Bloc de texte -
+ + + + + + +

Tandis que l’élixir ajuste sa robe écarlate, un nouveau corpus d’œuvres et une installation in situ rendant hommage aux révoltes ouvrières s’emparent de la couleur rouge au Château La Dominique, situé au nord-ouest de Saint-Emilion. Réunissant une quinzaine d’artistes français et internationaux, Rouge, couleur de l’engagement est une exposition à découvrir jusqu’au 25 août.
Le commissaire Guillaume de Sardes a des faux airs de Terence Stamp dans Théorème, de Pier Paolo Pasolini (réalisé à partir de son œuvre littéraire éponyme). Et toute la maisonnée Fayat, propriétaire du vignoble classé grand cru en 1955 – y compris sa jeune directrice, l’œnologue Gwendoline Lucas, et la passionnée Camille Poupon, directrice de la communication et cheffe des opérations – semble transcendée par l’expérience de l’art renouvelée : Le Château La Dominique, près de Libourne en Saint-Emilion, a choisi de réitérer cet été son invitation autour de la couleur rouge par une nouvelle exposition : Rouge couleur de l’engagement. Une thématique qui résonne de façon éminemment politique et qui, succédant à Rouge des forêts et de villes proposée en 2018, s’ancre davantage, par le choix des œuvres, dans les transformations de la « polis », autrement dit de la cité en mouvement, prônant ici les valeurs du changement et du courage, de l’action citoyenne autant que celle de l’engagement individuel.

+ + + + + + +

Données extraites -
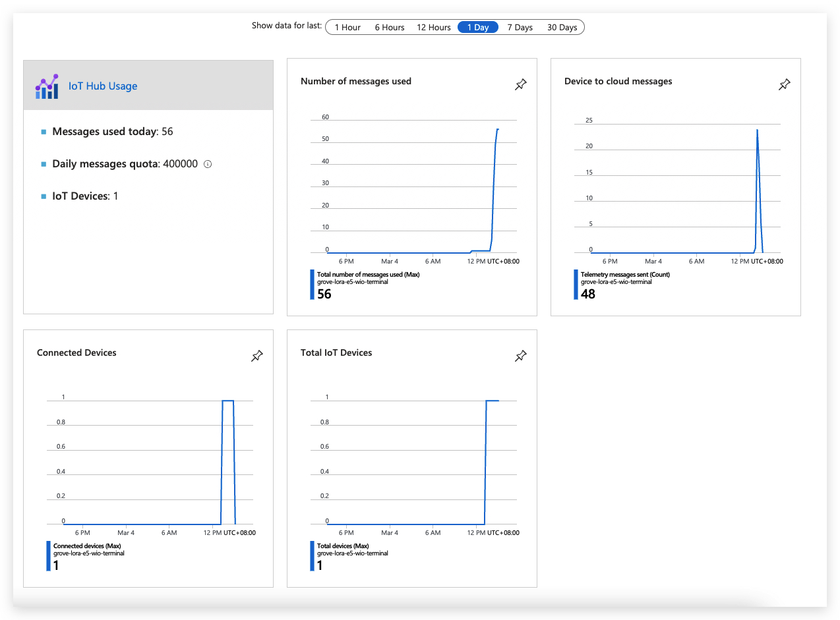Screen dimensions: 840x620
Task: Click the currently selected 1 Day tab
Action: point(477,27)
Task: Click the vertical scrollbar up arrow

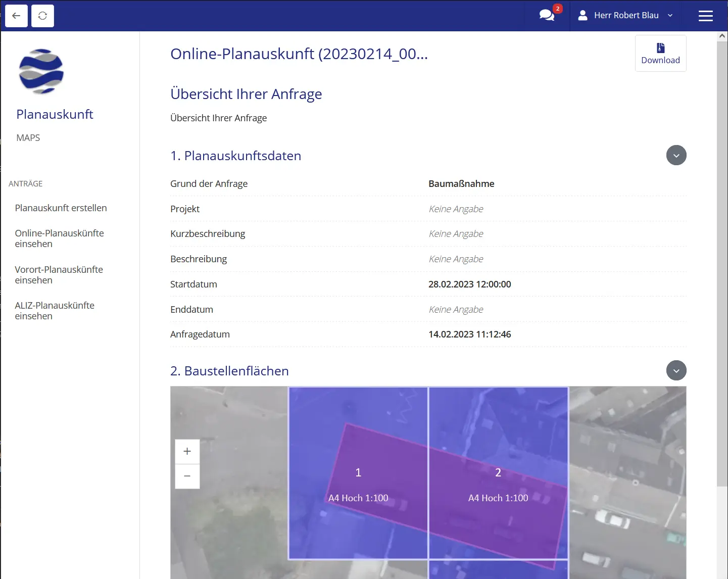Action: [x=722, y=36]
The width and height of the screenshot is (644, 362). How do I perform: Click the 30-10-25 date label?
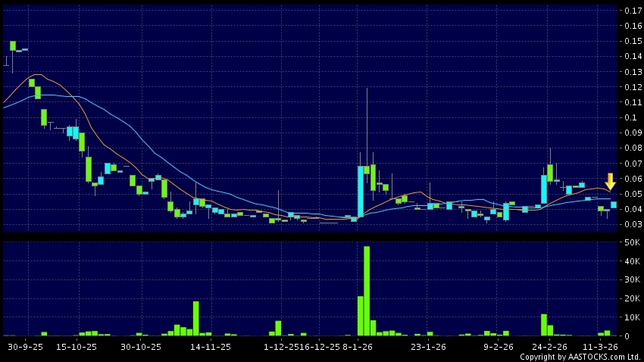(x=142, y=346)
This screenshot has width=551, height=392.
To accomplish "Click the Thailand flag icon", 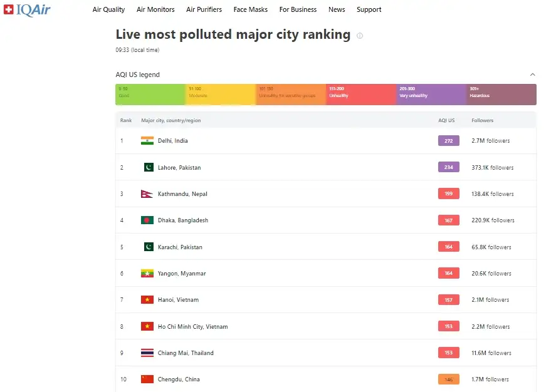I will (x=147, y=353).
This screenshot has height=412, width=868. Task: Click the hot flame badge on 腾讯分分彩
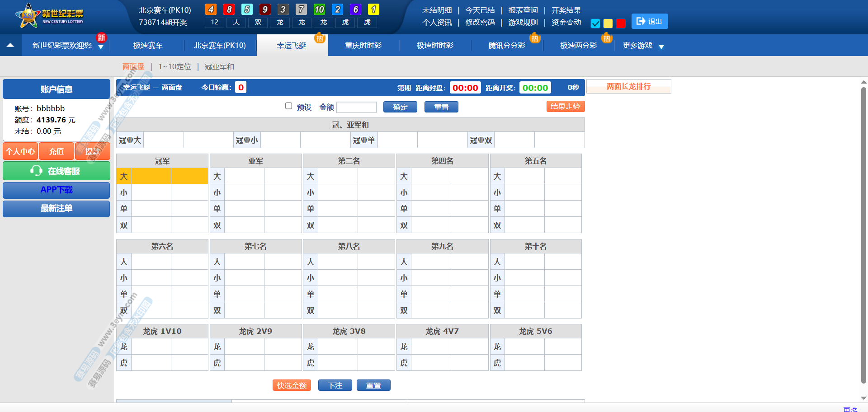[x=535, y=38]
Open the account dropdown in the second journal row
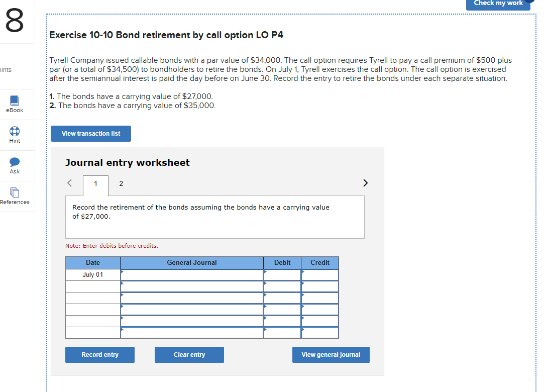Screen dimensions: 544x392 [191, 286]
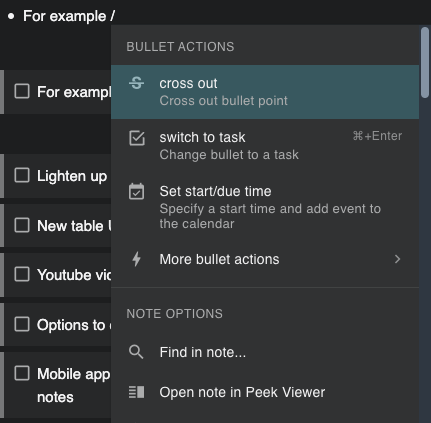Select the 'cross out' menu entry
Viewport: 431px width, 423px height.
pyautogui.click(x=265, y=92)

+ + + + + + +

Consigne - Recopiez le texte sur l'exposition du Château La Dominique depuis « Tandis que l’élixir » jusqu'à « jusqu’au 25 août. » inclus, en remplaçant « écarlate » par « pourpre ». Ce matériel provient d'une autre source que le texte.

Réponse attendue -
Tandis que l’élixir ajuste sa robe pourpre, un nouveau corpus d’œuvres et une installation in situ rendant hommage aux révoltes ouvrières s’emparent de la couleur rouge au Château La Dominique, situé au nord-ouest de Saint-Emilion. Réunissant une quinzaine d’artistes français et internationaux, Rouge, couleur de l’engagement est une exposition à découvrir jusqu’au 25 août.